IX – Como manter a coerência
Esta é matéria de mais difícil aplicação.
Como manter a coerência, nos tempos que correm, com os hábitos e vícios que formos adquirindo, com a cultura da facilidade, da aparência e da mentira que temos vindo pacientemente a construir, não é tarefa nada fácil.
Mas podemos sempre arranjar umas orientações simples.
Antes de mais, se possível antes de sermos muito velhinhos, convirá saber naquilo em que acreditamos, seja para a nossa conduta pessoal seja como modelo de funcionamento da sociedade. Não quer dizer que não venhamos a mudar mas, por favor, sem que seja como aqueles convictos salazaristas que em 26 de Abril de 1974 eram democratas de gema e desataram a aderir ao PPD, PS e outros, nem como aqueles puros comunistas que, quando caiu o Muro de Berlim, descobriram logo que, afinal, não era em nada daquilo que acreditavam e correram a aderir ao PSD, PS e outros.
Em seguida, convém orientarmos os nossos actos pelas nossas palavras, ou então que o discurso se adeque às acções. Não vale a pena ser todo pró-povinho e depois correr a facilitar a vida às seguradoras, bancos e demais grupos poderosos em matéria de isenções fiscais ou ser todo revolucionário e colectivista e, depois na vida privada, explorar os seus dependentes até mais não.

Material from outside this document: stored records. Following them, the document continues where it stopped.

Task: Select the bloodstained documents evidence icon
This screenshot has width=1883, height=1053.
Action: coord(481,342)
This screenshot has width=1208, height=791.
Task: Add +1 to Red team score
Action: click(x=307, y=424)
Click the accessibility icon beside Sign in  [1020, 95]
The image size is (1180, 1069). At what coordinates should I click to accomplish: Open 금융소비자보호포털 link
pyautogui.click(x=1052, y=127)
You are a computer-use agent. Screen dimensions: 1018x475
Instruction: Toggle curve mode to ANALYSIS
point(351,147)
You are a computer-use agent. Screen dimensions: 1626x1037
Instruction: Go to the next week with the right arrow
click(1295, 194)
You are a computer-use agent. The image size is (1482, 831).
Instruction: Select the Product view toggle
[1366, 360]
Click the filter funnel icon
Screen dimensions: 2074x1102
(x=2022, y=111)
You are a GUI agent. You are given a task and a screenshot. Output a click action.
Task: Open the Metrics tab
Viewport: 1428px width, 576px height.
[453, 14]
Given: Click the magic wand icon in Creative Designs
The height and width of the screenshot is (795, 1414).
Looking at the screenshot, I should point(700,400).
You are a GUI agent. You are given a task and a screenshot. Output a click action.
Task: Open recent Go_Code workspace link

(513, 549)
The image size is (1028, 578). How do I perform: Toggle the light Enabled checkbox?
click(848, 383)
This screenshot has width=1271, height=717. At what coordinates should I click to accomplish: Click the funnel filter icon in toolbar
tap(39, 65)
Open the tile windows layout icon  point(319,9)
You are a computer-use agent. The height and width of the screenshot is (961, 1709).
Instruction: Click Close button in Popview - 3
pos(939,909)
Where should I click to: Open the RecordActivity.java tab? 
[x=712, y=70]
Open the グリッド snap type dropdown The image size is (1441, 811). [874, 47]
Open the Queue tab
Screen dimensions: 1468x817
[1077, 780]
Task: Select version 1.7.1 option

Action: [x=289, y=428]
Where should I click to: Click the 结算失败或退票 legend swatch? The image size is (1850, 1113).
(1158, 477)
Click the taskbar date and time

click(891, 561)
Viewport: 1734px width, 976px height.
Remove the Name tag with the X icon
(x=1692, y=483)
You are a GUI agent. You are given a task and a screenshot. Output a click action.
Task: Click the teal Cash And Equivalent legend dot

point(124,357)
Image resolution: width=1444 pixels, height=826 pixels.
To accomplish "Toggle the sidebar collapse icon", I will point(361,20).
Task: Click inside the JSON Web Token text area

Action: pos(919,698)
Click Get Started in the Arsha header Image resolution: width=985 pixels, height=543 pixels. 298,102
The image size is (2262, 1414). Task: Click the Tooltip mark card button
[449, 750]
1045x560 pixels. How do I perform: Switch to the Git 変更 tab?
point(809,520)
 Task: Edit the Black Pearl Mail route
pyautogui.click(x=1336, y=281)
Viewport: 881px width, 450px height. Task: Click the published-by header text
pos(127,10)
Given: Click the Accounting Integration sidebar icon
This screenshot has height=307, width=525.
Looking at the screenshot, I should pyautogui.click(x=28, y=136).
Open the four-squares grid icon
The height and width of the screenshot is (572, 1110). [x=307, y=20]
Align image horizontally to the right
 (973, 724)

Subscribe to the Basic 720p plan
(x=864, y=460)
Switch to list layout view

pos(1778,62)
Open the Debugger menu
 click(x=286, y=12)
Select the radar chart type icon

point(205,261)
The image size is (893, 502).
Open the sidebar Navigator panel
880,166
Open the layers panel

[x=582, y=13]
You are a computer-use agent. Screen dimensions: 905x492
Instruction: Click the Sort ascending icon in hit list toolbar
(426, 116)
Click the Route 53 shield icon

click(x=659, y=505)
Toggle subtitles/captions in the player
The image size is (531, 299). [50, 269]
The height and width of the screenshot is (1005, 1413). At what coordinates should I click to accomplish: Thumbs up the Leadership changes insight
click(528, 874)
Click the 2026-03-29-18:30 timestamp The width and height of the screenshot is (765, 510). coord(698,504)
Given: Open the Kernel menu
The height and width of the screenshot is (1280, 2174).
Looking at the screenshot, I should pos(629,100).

Por fim, caso ultrapasse as duas fases anteriores (ter convicções e colocá-las em prática), é de grande utilidade não mudar de estratégia quando o vento começa a soprar a favor. Não vale protestar por tudo e por nada e depois, à cata do subsídio ou do apoiozinho amigo, passar-se logo para a trincheira adversária, às claras ou no escurinho dos lençóis. Não vale a pena ser sindicalista fervoroso se, à primeira oportunidade, se aceita logo pertencer a grupos de trabalho para estudar um qualquer fenómeno que a ninguém interessa ou ser um contestatário do poder e defensor da transparência se a ideia é apenas ganhar um lugar de assessoria de comunicação, criado exactamente para enganar os papalvos que estavam atrás na fila da manifestação. Não vale a pena bater no peito como católico dos quatro costados e depois, no dia a dia, espezinhar 12 dos 10 mandamentos, com a desculpa da relatividade dos tempos ou ser pró-vida de cruz ao peito e ecografia a tremular nas mãos e, quando a namorada engravida, pagar o desmancho em Badajoz ou Santo Tirso. Ou seja, para exemplificar com caso da actualidade, não vale a pena ser bloquista e dizer de Sócrates o que Maomé não disse do toucinho rançoso se a ideia é trocar uma viabilização parlamentar de um governo minoritário em troca de uns financiamentos discretos à actividade profissional de uns quantos membros da oligarquia dirigente (piada pouco subtil à malta do blog Barnabé... e não só).
Ou ainda para exemplificar mais no concreto, não vale a pena andar a fazer blogs (ou outro tipo de iniciativas) a dizer mal do poder moiteiro e depois solicitar (e aceitar), à sorrelfa, apoios da CMM, em troca de uma gradual docilidade.
Porque, se estamos convictos das nossas ideias, o objectivo é mudar as atitudes e as práticas, não apenas organizarmos a nossa vidinha, já lá dizia o saudoso professor Marcelo (Rebelo de Sousa).